By John H. Foote
Christmas for film critics is how I like to describe the Toronto International Film Festival (TIFF) though in fact it is so much more. Along with the festivals in Venice and Telluride, happening as we speak, this is the official beginning of awards season in the film industry, as the studios roll out the films they will champion for major film awards. Winning top prizes at the festivals is one thing, they hope to go on to win critics awards, Golden Globes and the most coveted prize, that golden man named Oscar. If there is a downside to awards season it is that it does go on too long, and by Oscar night we have a pretty good idea who is winning the awards, making the final night rather anti-climatic.
The upside, of course, is the films, the performances, the achievements in directing, cinematography, editing, sound, and writing. THE FILMS!!!!!!!
Here are my “most hopefuls” coming to the screens during TIFF. Some will go on to Oscar glory, some will crash and burn, but all will provide a unique excitement that happens nowhere else but here at TIFF. The eyes of Hollywood are on Toronto for ten days.

# Entries provided

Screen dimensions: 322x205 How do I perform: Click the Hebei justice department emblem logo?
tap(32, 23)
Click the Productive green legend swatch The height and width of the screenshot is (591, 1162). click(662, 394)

--

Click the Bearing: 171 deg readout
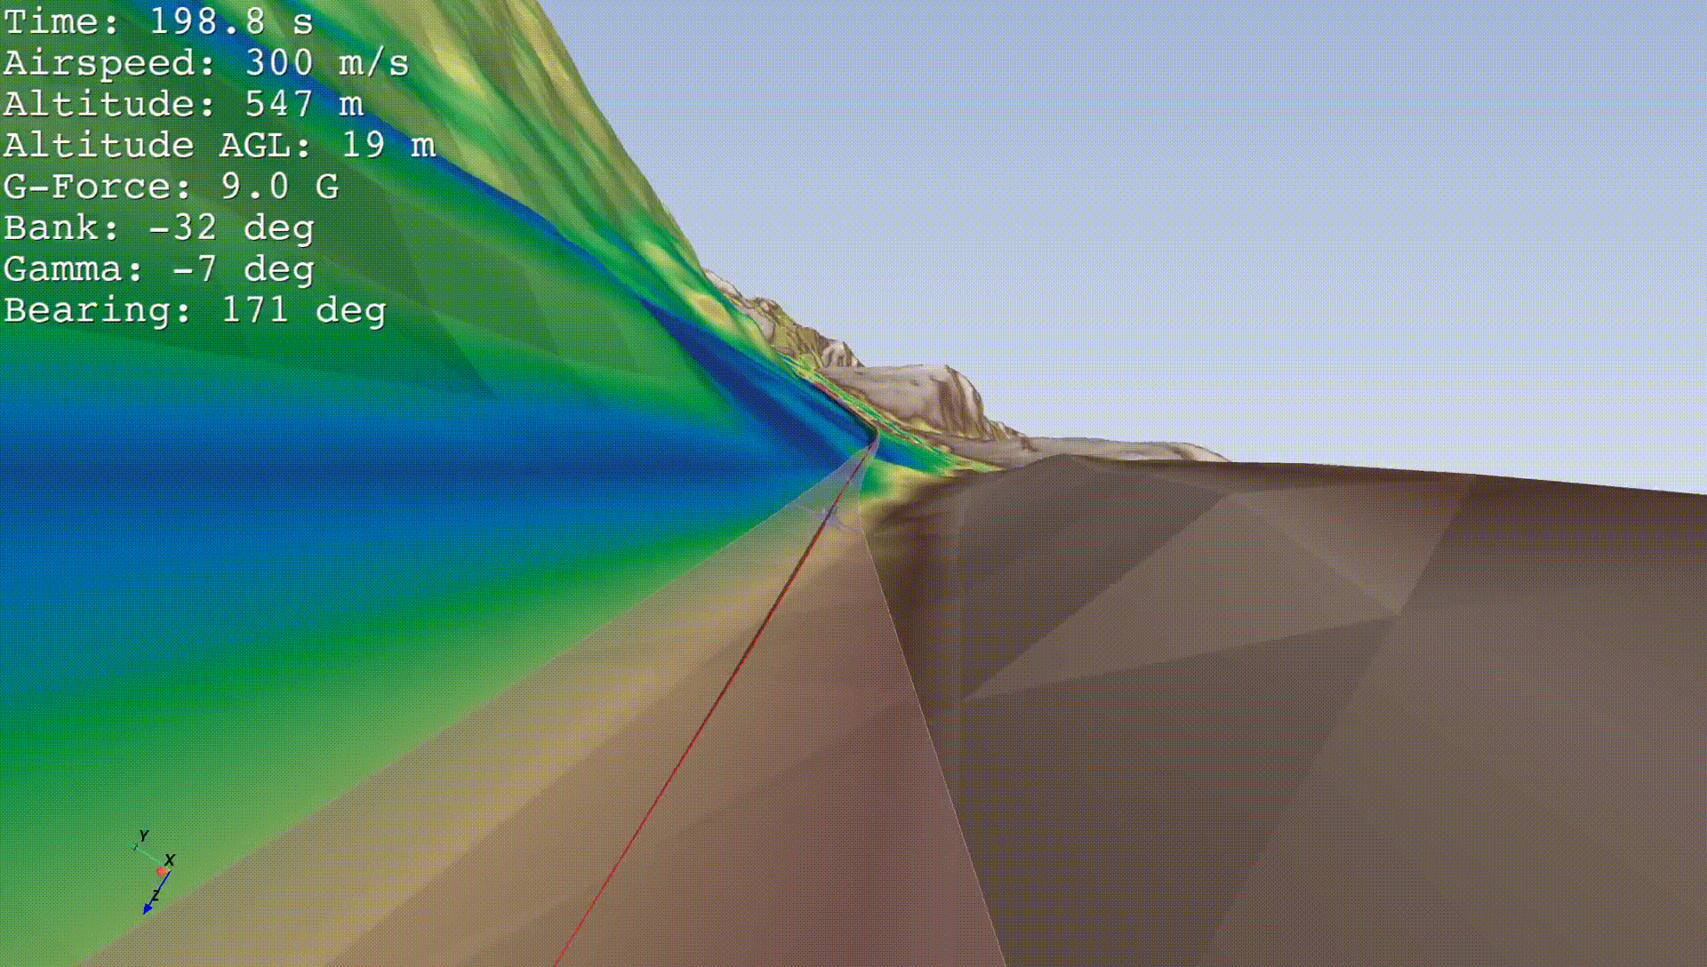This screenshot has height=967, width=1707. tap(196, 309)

# Required tasks
A - Transcribe a passage from the TIFF article word for word, starting at the words "By John H. Foote" and stopping after "writing. THE FILMS!!!!!!!".
B - Write the next part of the TIFF article, picking up right after its last sentence.

# Solved problems
A -
By John H. Foote
Christmas for film critics is how I like to describe the Toronto International Film Festival (TIFF) though in fact it is so much more. Along with the festivals in Venice and Telluride, happening as we speak, this is the official beginning of awards season in the film industry, as the studios roll out the films they will champion for major film awards. Winning top prizes at the festivals is one thing, they hope to go on to win critics awards, Golden Globes and the most coveted prize, that golden man named Oscar. If there is a downside to awards season it is that it does go on too long, and by Oscar night we have a pretty good idea who is winning the awards, making the final night rather anti-climatic.
The upside, of course, is the films, the performances, the achievements in directing, cinematography, editing, sound, and writing. THE FILMS!!!!!!!

B -
10. A BEAUTIFUL DAY IN THE NEIGHBOURHOOD

Marielle Heller is back at Tiff with this film about the children’s entertainer and educator Mr. Rogers portrayed by two time Academy Award winner Tom Hanks. Heller guided Melissa McCarthy to a Best Actress nomination last year in Can You Ever Forgive Me?, and Hanks just might nab his first nomination since Cast Away (2000)! It seems impossible that Hanks was not nominated for Road to Perdition (2002), Captain Phillips (2013), Saving Mr. Banks (2013), Bridge of Spies (2015) and Sully (2016) but the Academy, after loving him through the nineties, seem to have forgotten about him. If he is as good as the trailer suggests he just might find himself back in the race looking for Oscar number three.
9. MOTHERLESS BROOKLYN

Oscar nominee Edward Norton, who should have won for his searing neo-Nazi in American History X (1998) directs his second film, twenty years after the first, portraying a private investigator stricken with Tourette’s syndrome, a series of tics and outburst that are often jibberish. Out to solve the murder of his mentor, he finds nothing but obstacle after obstacle in his path, further made difficult by his Tourette’s because no one really takes him seriously. But beneath the outbursts and strange physical tics is a sharp mind slowly putting together the puzzle which will reach to the higher echelons of the city. Set in the fifties, the film possesses the look of a noir, and with the cast assembled will no doubt be an acting showcase, especially for Norton one of the finest actors working in movies. Bruce Willis has a supporting role said to be exceptional.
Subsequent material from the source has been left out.